Title: The phenotypic and transcriptomic effects of developmental exposure to nanomolar levels of estrone and bisphenol A in zebrafish.
Authors: Wu, Chia-Chen; Shields, Jeremiah N; Akemann, Camille; Meyer, Danielle N; Connell, Mackenzie; Baker, Bridget B; Pitts, David K; Baker, Tracie R
Published In Sci Total Environ, (2021 Feb 25)
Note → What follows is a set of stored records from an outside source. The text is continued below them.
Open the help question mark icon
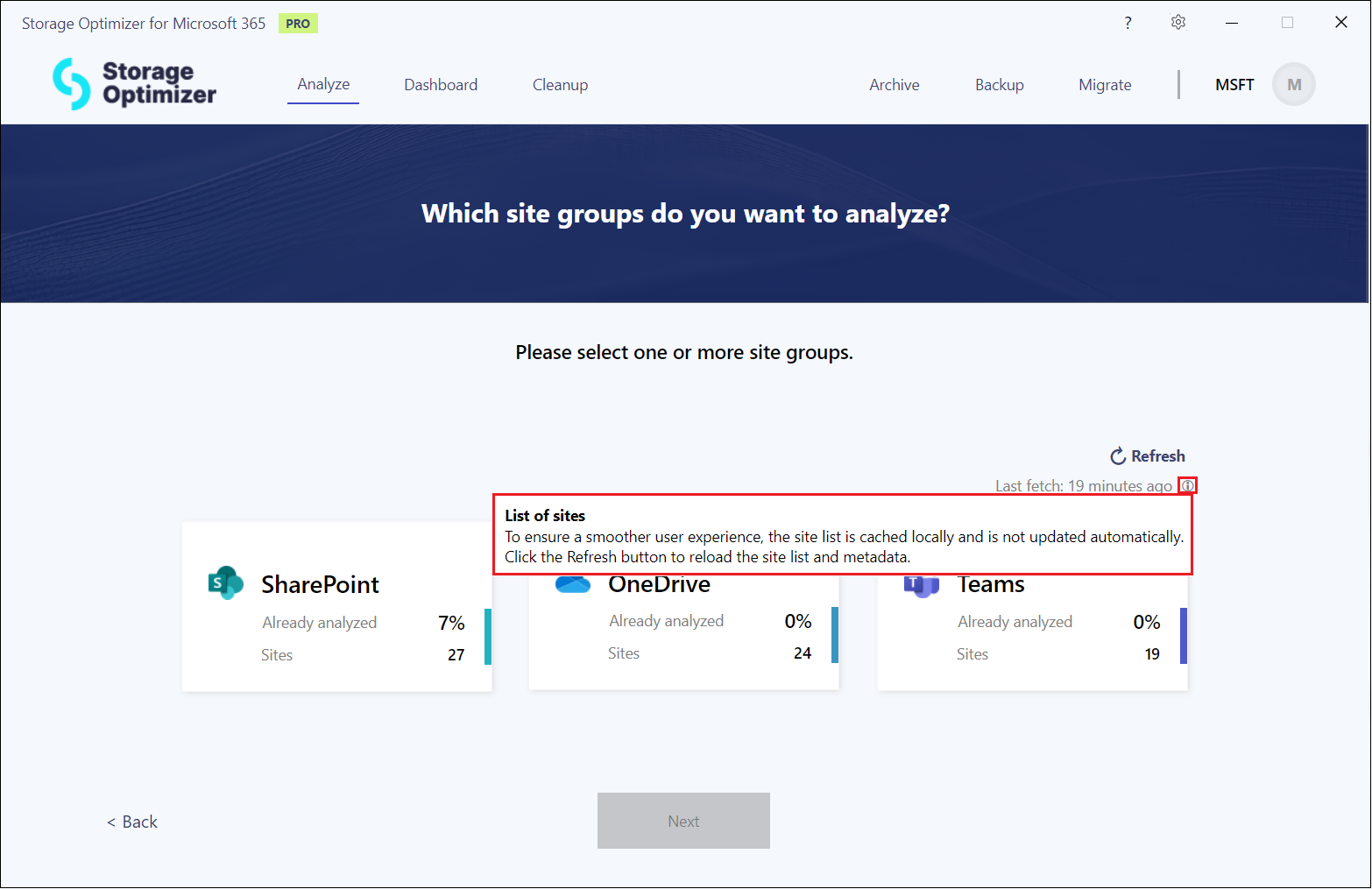This screenshot has height=889, width=1372. [x=1128, y=23]
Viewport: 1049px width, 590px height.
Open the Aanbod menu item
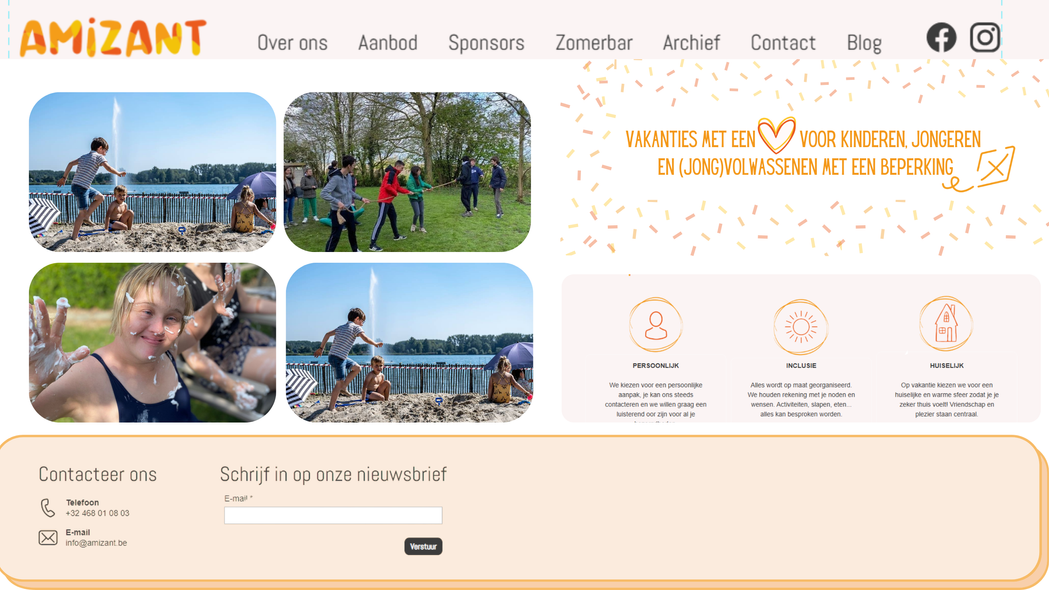387,43
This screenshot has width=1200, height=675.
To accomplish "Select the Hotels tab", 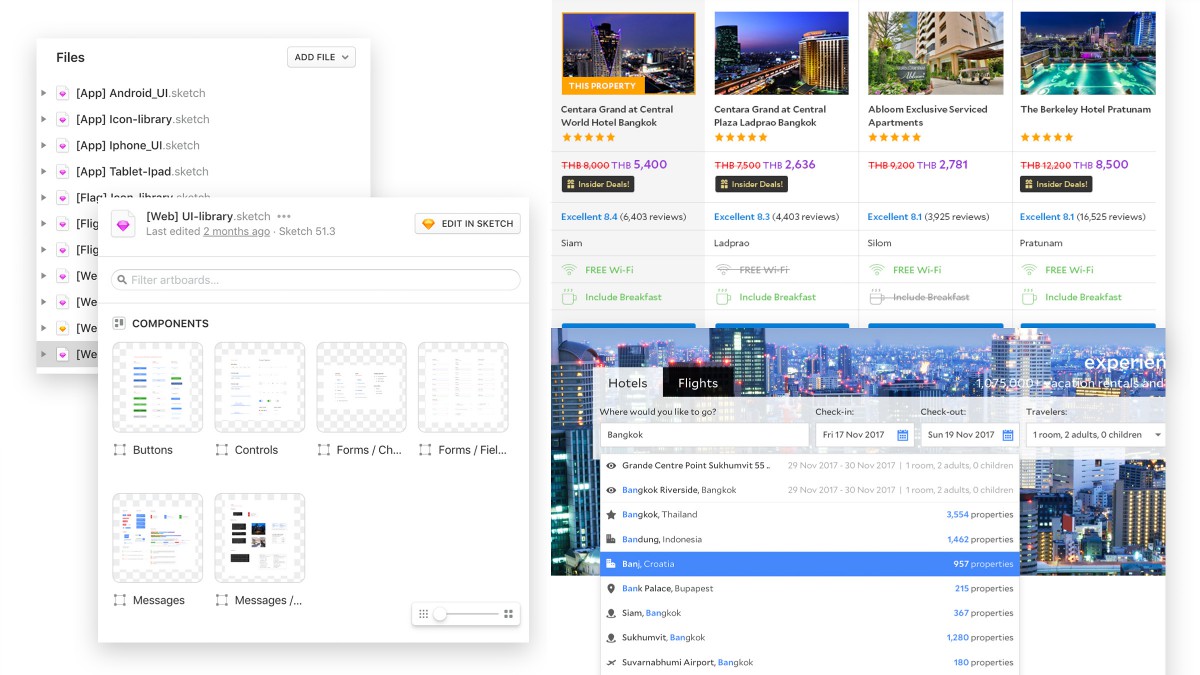I will point(627,382).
Abstract: Estrone and BPA are two endocrine disrupting chemicals (EDCs) that are predicted to be less potent than estrogens such as 17β-estradiol and 17α-ethinylestradiol. Human exposure concentrations to estrone and BPA can be as low as nanomolar levels. However, very few toxicological studies have focused on the nanomolar-dose effects. Low level of EDCs can potentially cause non-monotonic responses. In addition, exposures at different developmental stages can lead to different health outcomes. To identify the nanomolar-dose effects of estrone and BPA, we used zebrafish modeling to study the phenotypic and transcriptomic responses after extended duration exposure from 0 to 5 days post-fertilization (dpf) and short-term exposure at days 4-5 post fertilization. We found that non-monotonic transcriptomic responses occurred after extended duration exposures at 1 nM of estrone or BPA. At this level, estrone also caused hypoactivity locomotive behavior in zebrafish. After both extended duration and short-term exposures, BPA led to more apparent phenotypic responses, i.e. skeletal abnormalities and locomotion changes, and more significant transcriptomic responses than estrone exposure. After short-term exposure, BPA at concentrations equal or above 100 nM affected locomotive behavior and changed the expression of both estrogenic and non-estrogenic genes that are linked to neurological diseases. These data provide gaps of mechanisms between neurological genes expression and associated phenotypic response due to estrone or BPA exposures. This study also provides insights for assessing the acceptable concentration of BPA and estrone in aquatic environments.